PROMPT:
Rewrite the lines from the one holding "Open the Haltepunkte panel tab" through the one holding "coord(598,364)", inclusive, replacing "settings gear" with "settings cog" and keeping everything else the same.

[Records of locating words and elements]
────────

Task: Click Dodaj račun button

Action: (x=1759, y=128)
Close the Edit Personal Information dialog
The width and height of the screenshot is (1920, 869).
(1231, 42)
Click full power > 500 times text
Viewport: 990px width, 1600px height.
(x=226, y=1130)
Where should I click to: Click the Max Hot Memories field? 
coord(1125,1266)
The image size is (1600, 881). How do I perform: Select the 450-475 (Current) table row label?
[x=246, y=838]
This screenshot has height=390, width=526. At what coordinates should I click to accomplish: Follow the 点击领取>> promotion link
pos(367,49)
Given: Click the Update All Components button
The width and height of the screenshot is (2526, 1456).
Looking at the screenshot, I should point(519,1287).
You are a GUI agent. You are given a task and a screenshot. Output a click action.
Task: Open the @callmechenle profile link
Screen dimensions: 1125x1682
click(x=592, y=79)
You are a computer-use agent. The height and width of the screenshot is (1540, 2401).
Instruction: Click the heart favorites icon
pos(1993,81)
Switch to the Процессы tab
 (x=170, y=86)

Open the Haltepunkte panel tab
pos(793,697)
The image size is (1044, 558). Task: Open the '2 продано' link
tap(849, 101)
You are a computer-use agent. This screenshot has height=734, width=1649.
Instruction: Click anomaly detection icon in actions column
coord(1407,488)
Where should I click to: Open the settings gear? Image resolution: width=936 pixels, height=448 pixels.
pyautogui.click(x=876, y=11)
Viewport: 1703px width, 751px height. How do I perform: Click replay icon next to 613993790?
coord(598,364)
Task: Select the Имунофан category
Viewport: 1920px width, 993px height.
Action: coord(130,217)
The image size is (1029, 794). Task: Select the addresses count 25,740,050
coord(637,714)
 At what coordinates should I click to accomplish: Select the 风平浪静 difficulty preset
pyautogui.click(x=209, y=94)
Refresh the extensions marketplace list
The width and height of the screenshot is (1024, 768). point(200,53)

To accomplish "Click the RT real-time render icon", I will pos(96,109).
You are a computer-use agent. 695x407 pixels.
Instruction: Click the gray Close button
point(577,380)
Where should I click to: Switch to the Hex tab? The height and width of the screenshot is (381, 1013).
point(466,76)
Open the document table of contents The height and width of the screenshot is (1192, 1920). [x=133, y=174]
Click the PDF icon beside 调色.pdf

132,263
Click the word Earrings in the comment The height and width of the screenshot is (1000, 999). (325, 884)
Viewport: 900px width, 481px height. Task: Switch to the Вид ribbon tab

────────

EXERCISE RESULT:
Open the Haltepunkte panel tab
pos(793,697)
The image size is (1044, 558). Task: Open the '2 продано' link
tap(849, 101)
You are a computer-use agent. This screenshot has height=734, width=1649.
Instruction: Click anomaly detection icon in actions column
coord(1407,488)
Where should I click to: Open the settings cog? Image resolution: width=936 pixels, height=448 pixels.
pyautogui.click(x=876, y=11)
Viewport: 1703px width, 751px height. How do I perform: Click replay icon next to 613993790?
coord(598,364)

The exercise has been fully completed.